▸ **Supplied material**
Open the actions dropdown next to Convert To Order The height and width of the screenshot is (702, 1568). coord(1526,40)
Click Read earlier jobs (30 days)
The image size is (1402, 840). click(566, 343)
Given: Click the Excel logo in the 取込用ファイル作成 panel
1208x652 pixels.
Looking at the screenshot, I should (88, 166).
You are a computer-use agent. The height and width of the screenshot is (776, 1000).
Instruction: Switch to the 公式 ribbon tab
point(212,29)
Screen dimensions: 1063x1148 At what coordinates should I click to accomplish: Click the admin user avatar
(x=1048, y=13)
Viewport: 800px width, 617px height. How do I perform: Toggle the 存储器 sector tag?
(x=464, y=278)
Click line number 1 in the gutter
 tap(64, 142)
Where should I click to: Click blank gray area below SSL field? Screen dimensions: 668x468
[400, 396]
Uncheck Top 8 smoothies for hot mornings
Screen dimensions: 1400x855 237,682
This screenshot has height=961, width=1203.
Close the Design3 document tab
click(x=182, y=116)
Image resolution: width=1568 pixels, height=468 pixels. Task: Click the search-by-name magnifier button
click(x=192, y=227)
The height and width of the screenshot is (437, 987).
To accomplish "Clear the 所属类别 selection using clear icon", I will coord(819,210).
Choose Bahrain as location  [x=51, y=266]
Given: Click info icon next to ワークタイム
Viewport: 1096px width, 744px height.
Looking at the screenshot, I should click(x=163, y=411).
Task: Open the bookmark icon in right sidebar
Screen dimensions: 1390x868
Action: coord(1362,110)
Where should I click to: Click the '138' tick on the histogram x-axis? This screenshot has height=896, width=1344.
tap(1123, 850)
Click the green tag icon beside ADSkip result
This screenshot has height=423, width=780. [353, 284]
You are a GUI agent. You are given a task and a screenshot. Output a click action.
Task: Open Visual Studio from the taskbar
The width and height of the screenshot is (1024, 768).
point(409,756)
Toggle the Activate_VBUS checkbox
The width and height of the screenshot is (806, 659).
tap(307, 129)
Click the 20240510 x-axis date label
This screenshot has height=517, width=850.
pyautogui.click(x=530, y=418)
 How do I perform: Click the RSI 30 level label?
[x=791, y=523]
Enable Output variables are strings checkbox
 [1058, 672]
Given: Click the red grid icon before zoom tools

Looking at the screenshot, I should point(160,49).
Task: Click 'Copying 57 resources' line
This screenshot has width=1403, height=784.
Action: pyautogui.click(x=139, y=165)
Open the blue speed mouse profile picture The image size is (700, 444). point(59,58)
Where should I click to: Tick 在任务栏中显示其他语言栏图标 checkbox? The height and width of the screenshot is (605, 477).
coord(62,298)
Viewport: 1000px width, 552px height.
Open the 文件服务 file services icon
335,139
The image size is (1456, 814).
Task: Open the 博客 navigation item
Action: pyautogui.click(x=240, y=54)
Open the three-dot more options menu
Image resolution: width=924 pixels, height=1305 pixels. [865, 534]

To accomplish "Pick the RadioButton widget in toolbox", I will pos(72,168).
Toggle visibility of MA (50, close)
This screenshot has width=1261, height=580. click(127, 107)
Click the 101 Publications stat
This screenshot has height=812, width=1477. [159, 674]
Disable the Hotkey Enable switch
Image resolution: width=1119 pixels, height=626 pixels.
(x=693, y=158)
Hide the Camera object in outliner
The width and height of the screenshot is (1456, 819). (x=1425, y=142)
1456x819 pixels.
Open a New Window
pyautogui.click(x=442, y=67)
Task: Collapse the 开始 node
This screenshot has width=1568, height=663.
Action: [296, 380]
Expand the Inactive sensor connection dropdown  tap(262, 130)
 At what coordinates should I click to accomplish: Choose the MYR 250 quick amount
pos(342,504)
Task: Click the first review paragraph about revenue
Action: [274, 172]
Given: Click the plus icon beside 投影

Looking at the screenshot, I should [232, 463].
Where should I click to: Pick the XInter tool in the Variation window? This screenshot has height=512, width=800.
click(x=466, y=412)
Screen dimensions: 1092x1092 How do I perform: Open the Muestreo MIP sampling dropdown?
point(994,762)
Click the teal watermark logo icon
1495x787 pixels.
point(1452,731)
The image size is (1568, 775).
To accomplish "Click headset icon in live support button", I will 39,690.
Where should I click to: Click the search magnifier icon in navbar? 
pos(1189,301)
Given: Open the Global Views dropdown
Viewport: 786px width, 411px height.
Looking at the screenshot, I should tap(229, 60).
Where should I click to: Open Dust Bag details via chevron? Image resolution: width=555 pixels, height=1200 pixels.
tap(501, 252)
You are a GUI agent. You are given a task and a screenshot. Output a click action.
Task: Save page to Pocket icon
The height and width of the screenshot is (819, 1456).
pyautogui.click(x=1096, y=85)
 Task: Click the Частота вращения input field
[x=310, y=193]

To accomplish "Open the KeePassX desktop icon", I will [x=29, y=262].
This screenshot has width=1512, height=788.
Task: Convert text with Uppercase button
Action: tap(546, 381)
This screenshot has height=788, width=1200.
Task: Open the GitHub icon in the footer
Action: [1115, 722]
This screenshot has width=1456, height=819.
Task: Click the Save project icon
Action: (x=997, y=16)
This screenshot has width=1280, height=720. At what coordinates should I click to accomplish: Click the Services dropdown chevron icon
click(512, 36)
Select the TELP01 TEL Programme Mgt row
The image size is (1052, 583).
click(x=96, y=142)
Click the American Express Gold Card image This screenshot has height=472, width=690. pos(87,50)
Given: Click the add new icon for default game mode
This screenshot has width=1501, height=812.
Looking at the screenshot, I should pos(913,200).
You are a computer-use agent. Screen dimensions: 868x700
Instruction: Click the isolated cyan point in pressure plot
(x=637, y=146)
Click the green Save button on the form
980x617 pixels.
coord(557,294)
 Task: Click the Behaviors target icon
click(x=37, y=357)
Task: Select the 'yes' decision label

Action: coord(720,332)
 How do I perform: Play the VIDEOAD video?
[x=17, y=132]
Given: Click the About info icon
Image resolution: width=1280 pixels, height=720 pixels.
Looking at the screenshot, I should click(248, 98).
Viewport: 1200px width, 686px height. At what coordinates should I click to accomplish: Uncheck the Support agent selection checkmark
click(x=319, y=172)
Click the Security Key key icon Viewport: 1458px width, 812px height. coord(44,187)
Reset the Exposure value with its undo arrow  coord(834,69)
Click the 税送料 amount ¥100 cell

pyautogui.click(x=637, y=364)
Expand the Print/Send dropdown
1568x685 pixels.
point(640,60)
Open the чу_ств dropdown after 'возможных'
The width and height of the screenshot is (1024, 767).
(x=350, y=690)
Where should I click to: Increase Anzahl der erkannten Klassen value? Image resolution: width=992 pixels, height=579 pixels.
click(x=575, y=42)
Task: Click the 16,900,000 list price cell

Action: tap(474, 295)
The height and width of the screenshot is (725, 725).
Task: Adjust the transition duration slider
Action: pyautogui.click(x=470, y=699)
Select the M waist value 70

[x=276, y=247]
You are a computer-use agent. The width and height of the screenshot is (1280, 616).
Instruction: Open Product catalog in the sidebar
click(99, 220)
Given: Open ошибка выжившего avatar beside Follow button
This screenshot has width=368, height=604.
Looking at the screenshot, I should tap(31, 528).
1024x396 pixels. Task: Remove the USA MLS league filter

▸ **Exercise details**
Copy the records from the beginning through the line containing "tap(1123, 850)", putting "Qatar" in place of "Bahrain" and leaving everything else unchanged.

▸ **The completed task**
Open the actions dropdown next to Convert To Order The height and width of the screenshot is (702, 1568). coord(1526,40)
Click Read earlier jobs (30 days)
The image size is (1402, 840). click(566, 343)
Given: Click the Excel logo in the 取込用ファイル作成 panel
1208x652 pixels.
Looking at the screenshot, I should (88, 166).
You are a computer-use agent. The height and width of the screenshot is (776, 1000).
Instruction: Switch to the 公式 ribbon tab
point(212,29)
Screen dimensions: 1063x1148 At what coordinates should I click to accomplish: Click the admin user avatar
(x=1048, y=13)
Viewport: 800px width, 617px height. How do I perform: Toggle the 存储器 sector tag?
(x=464, y=278)
Click line number 1 in the gutter
 tap(64, 142)
Where should I click to: Click blank gray area below SSL field? Screen dimensions: 668x468
[400, 396]
Uncheck Top 8 smoothies for hot mornings
Screen dimensions: 1400x855 237,682
This screenshot has height=961, width=1203.
Close the Design3 document tab
click(x=182, y=116)
Image resolution: width=1568 pixels, height=468 pixels. Task: Click the search-by-name magnifier button
click(x=192, y=227)
The height and width of the screenshot is (437, 987).
To accomplish "Clear the 所属类别 selection using clear icon", I will coord(819,210).
Choose Qatar as location  [x=51, y=266]
Given: Click info icon next to ワークタイム
Viewport: 1096px width, 744px height.
Looking at the screenshot, I should click(x=163, y=411).
Task: Open the bookmark icon in right sidebar
Screen dimensions: 1390x868
Action: coord(1362,110)
Where should I click to: Click the '138' tick on the histogram x-axis? This screenshot has height=896, width=1344.
tap(1123, 850)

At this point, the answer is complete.